# [Pixel coordinate grounding data]

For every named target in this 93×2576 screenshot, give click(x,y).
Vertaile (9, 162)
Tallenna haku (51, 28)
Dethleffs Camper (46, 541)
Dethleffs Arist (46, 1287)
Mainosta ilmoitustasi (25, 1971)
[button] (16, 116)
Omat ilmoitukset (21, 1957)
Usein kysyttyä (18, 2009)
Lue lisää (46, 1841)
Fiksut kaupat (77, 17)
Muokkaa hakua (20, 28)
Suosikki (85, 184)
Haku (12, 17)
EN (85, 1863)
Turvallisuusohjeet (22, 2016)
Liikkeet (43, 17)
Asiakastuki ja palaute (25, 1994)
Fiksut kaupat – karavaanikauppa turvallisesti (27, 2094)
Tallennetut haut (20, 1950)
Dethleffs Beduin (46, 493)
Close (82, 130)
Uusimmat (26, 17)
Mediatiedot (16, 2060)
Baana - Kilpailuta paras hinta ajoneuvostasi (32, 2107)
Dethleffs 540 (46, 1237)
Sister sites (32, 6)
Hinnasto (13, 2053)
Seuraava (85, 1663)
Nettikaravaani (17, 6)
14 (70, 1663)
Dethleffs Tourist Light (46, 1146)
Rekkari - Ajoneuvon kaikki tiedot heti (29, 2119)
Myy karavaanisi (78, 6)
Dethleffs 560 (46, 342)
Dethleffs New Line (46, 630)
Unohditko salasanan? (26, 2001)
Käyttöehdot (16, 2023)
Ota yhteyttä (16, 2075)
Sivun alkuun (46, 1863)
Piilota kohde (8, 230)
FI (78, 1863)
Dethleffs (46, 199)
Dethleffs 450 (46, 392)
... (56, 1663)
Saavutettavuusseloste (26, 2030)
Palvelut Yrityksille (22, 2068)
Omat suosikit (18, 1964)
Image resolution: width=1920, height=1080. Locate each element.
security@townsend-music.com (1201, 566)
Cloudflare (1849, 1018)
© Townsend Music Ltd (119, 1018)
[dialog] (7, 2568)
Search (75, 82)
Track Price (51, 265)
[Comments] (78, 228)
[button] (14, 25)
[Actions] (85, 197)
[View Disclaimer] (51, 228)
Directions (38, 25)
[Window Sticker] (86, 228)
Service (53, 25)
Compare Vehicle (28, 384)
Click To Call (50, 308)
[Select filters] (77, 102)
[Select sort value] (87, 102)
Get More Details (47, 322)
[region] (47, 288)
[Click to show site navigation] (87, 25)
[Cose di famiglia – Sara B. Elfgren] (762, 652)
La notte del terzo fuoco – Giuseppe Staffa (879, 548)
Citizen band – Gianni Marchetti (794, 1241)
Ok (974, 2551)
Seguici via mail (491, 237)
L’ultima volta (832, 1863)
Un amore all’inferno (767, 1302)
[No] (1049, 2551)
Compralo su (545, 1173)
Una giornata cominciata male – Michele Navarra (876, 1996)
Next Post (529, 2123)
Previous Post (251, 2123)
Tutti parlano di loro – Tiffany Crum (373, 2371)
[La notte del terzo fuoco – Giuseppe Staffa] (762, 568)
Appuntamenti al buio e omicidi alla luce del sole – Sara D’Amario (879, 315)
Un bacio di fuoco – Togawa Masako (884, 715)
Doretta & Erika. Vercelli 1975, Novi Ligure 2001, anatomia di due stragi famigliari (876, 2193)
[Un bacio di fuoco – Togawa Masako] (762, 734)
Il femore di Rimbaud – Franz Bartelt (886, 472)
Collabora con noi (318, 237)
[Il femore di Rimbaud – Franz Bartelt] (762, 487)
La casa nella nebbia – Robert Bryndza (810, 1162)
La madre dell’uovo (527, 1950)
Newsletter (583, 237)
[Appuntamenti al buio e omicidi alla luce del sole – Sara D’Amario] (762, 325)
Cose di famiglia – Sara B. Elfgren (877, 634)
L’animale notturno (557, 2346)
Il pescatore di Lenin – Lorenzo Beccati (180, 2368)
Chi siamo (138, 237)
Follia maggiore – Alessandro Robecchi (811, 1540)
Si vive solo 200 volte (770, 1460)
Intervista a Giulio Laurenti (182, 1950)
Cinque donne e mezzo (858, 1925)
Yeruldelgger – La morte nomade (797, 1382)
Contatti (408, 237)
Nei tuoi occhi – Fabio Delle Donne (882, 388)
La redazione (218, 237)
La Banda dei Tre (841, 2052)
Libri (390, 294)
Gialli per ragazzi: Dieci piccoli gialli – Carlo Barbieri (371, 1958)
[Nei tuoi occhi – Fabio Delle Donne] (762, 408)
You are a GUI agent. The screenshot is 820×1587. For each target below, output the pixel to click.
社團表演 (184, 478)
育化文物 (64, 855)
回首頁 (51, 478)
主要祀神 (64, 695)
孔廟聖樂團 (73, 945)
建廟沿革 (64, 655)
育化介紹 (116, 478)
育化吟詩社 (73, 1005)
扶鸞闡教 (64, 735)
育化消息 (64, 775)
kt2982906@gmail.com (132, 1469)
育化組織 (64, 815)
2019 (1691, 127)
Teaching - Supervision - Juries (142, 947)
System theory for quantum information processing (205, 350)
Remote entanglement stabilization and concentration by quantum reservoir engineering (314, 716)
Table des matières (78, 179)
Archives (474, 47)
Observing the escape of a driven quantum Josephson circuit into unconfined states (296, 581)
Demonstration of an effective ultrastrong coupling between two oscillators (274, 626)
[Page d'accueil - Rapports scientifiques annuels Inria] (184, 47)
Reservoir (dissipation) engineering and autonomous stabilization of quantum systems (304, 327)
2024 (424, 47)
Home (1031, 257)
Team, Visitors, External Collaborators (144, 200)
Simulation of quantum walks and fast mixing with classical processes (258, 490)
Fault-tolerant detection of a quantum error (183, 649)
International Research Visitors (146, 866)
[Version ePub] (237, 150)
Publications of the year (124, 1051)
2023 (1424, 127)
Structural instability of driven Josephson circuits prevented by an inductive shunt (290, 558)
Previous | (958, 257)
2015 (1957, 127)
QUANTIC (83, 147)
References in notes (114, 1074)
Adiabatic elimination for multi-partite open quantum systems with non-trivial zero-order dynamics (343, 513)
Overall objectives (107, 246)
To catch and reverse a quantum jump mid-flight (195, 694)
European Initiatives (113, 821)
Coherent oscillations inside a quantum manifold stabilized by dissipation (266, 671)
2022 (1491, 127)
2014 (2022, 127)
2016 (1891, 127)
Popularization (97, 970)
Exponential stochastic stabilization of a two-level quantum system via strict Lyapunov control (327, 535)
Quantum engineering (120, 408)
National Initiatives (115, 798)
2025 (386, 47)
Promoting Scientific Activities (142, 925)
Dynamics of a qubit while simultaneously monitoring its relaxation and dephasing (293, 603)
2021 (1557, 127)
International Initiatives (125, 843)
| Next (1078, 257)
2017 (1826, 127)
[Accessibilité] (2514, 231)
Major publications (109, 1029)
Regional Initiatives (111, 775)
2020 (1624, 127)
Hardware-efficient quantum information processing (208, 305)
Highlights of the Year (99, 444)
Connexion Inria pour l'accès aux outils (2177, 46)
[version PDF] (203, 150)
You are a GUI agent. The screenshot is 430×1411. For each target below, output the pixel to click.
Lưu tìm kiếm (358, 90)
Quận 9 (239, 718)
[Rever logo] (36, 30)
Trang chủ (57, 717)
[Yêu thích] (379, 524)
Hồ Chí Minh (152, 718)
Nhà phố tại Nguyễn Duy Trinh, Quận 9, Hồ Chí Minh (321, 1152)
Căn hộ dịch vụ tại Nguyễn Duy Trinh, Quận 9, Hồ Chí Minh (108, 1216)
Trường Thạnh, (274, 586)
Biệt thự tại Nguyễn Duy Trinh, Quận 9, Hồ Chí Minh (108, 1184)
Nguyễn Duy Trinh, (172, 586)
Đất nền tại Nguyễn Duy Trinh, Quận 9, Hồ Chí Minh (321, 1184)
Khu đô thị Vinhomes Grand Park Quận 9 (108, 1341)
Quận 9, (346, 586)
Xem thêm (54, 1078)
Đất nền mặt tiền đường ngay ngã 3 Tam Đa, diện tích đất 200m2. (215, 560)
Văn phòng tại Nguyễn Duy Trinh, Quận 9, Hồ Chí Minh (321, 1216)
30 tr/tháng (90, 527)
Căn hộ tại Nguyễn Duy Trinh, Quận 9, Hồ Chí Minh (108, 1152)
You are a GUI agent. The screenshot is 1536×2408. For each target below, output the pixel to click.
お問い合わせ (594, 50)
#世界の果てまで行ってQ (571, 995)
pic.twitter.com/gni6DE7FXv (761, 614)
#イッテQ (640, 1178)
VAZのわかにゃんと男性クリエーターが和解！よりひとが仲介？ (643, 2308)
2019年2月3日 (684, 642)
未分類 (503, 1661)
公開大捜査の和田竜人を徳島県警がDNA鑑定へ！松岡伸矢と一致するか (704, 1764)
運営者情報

# [TASK DIRECTIONS]
In the entries above, find the line holding "Nhà phố tại" and the line holding "Đất nền tại", then retype exactly those two lines and every line between them, and nothing else.

# [OUTPUT FOR THIS TASK]
Nhà phố tại Nguyễn Duy Trinh, Quận 9, Hồ Chí Minh (321, 1152)
Căn hộ dịch vụ tại Nguyễn Duy Trinh, Quận 9, Hồ Chí Minh (108, 1216)
Trường Thạnh, (274, 586)
Biệt thự tại Nguyễn Duy Trinh, Quận 9, Hồ Chí Minh (108, 1184)
Nguyễn Duy Trinh, (172, 586)
Đất nền tại Nguyễn Duy Trinh, Quận 9, Hồ Chí Minh (321, 1184)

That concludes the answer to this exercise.